Questions on the material:
**a.** Reproduce the portion of the health commodity traceability text between "However, this initiative" and "importantly, public safety.", inclusive.
**b.** Recast as a bulleted list the paragraph of the health commodity traceability text that begins "Benefits of traceability include", keeping each benefit together with the means the paragraph gives for it.
[Opening Selected passage section]
Using Digital Tools to Track and Trace Health Commodities
Health commodities are essential components of well-functioning health systems. Governments must supply their citizenry with the right amount of these commodities at the right time and in the right place. However, this is not an easy task because supply chain processes are complex and highly interconnected. National supply chain operators must be able to track transactions and trace commodities from production to delivery to the people who need them, as illustrated in the figure below.
For countries to achieve complete traceability of health care commodities, end-to-end supply chain data management protocols must be in place. This requires manufacturers to label and barcode products so they can be traced. The most important factor for traceability is the presence of globally recognized unique identifiers of commodities. GSI is the most widely used system in the world for traceability. Most countries and manufacturers use GS1 with Global Trade Item Number (GTIN) serialization. Additionally, Global actors like WHO, GAVI, and UNICEF have introduced labeling standards on secondary and higher-level packaging for unique identification.
Benefits of traceability include improved public safety (by preventing counterfeit and falsified commodities); accountability (through transparency); and efficiency (by facilitating identification and resolution of supply chain hiccups).
What is Ethiopia doing on Health Commodity Traceability?
Ethiopia has significantly progressed in digitizing its supply chain. Its electronic logistics management information system (LMIS) encompasses the regulatory information system (from product registration to market release) and automation of supply chain operations at national, regional, and facility levels. The country also developed a mobile app that allows the public to verify the legitimacy of a product.
In mid-2021, USAID’s Digital Health Activity Ethiopia began supporting the government to develop an end-to-end track and trace system based on GS1 standards. Ethiopia has also endorsed the National Product Catalogue (NPC) to capture and authenticate the national product master data to serve all subsidiary systems within the wider LMIS. The following diagram illustrates the overall traceability approach that Ethiopia aspires to implement.
However, this initiative cannot succeed unless it is backed by policy and legislation. To this end, the Ethiopian Food and Drug Administration has developed and endorsed a traceability directive based on the GS1standard. Additionally, master data guidelines have been developed for capturing, labeling, and using standard pharmaceutical data, as have guidelines on barcode labeling, and acquisition and allocation of GTIN and Global Location Numbers. As these critical pieces fall into place, Ethiopia is advancing its realization of a health commodity track-and-trace system that ensures accountability, efficiency, and most importantly, public safety.
[Closing Selected passage section]
[Opening Provided material section]
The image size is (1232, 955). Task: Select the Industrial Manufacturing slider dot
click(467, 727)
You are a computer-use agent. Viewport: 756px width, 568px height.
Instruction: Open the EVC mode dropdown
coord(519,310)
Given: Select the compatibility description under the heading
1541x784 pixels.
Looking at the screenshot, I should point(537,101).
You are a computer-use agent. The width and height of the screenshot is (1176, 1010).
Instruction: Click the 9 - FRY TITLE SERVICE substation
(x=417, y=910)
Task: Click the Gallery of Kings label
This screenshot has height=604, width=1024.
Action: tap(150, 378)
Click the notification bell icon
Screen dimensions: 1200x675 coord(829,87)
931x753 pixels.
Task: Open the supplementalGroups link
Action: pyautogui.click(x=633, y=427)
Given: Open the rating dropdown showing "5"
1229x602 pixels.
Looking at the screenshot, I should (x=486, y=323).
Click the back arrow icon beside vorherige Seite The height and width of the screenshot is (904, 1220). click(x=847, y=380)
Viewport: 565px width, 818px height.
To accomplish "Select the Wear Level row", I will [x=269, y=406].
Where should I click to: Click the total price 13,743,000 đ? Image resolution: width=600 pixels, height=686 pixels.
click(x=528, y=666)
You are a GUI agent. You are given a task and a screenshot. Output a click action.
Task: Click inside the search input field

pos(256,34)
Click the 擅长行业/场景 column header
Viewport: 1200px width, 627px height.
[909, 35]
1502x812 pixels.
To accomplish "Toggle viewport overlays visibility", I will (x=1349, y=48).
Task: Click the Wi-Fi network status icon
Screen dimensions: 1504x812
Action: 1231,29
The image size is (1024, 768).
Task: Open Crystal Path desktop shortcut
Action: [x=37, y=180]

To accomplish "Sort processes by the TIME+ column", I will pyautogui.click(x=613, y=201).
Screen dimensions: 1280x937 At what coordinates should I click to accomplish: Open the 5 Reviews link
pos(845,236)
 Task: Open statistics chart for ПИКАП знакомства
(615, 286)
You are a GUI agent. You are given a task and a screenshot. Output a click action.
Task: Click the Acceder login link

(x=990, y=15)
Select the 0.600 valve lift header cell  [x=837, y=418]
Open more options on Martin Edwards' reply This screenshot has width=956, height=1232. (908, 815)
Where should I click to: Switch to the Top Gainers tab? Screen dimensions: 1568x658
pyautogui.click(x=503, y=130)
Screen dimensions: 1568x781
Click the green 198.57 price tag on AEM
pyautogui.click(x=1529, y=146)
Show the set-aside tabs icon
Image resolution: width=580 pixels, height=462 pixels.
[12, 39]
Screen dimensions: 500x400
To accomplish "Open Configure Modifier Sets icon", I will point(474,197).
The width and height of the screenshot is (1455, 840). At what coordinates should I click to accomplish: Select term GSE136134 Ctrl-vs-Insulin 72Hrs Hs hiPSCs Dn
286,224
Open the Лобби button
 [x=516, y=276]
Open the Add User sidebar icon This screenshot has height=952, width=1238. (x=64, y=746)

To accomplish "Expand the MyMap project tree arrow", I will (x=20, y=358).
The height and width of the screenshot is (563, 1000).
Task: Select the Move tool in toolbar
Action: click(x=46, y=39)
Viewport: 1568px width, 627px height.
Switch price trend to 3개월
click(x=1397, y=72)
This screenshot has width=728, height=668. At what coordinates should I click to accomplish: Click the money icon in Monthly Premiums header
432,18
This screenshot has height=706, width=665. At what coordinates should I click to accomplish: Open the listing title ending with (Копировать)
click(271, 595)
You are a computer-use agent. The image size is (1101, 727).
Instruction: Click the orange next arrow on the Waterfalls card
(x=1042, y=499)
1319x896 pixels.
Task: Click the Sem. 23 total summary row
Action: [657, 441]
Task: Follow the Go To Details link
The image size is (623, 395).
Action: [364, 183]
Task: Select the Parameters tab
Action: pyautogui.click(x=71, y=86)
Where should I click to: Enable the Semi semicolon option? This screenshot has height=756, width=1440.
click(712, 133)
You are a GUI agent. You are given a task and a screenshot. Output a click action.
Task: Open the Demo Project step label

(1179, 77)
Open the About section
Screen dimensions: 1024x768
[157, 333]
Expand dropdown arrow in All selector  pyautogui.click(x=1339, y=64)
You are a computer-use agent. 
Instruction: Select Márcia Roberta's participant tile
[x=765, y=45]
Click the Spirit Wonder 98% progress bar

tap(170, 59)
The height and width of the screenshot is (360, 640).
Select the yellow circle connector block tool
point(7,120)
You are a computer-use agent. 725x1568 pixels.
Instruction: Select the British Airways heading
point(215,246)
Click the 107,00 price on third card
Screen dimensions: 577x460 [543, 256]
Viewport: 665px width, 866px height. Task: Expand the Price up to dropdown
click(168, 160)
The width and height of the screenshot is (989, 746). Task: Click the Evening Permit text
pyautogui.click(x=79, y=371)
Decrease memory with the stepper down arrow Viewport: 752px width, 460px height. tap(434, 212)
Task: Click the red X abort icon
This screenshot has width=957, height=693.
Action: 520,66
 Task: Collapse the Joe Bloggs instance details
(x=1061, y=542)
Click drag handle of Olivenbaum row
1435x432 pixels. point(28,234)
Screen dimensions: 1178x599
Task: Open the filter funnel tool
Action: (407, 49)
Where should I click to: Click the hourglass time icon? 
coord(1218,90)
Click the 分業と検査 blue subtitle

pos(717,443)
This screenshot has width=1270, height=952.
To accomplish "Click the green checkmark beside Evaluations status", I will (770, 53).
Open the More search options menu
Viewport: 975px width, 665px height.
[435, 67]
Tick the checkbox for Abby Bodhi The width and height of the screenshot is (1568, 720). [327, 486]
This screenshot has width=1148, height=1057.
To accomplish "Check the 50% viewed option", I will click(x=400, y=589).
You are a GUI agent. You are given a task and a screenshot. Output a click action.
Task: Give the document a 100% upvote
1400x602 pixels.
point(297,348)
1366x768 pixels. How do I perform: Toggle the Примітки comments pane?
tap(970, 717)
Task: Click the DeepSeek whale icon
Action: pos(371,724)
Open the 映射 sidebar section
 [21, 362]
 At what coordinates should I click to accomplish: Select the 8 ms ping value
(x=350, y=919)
[Closing Provided material section]
Numbered responses:
**a.**
However, this initiative cannot succeed unless it is backed by policy and legislation. To this end, the Ethiopian Food and Drug Administration has developed and endorsed a traceability directive based on the GS1standard. Additionally, master data guidelines have been developed for capturing, labeling, and using standard pharmaceutical data, as have guidelines on barcode labeling, and acquisition and allocation of GTIN and Global Location Numbers. As these critical pieces fall into place, Ethiopia is advancing its realization of a health commodity track-and-trace system that ensures accountability, efficiency, and most importantly, public safety.

**b.**
- Improved public safety, by preventing counterfeit and falsified commodities
- Accountability, through transparency
- Efficiency, by facilitating identification and resolution of supply chain hiccups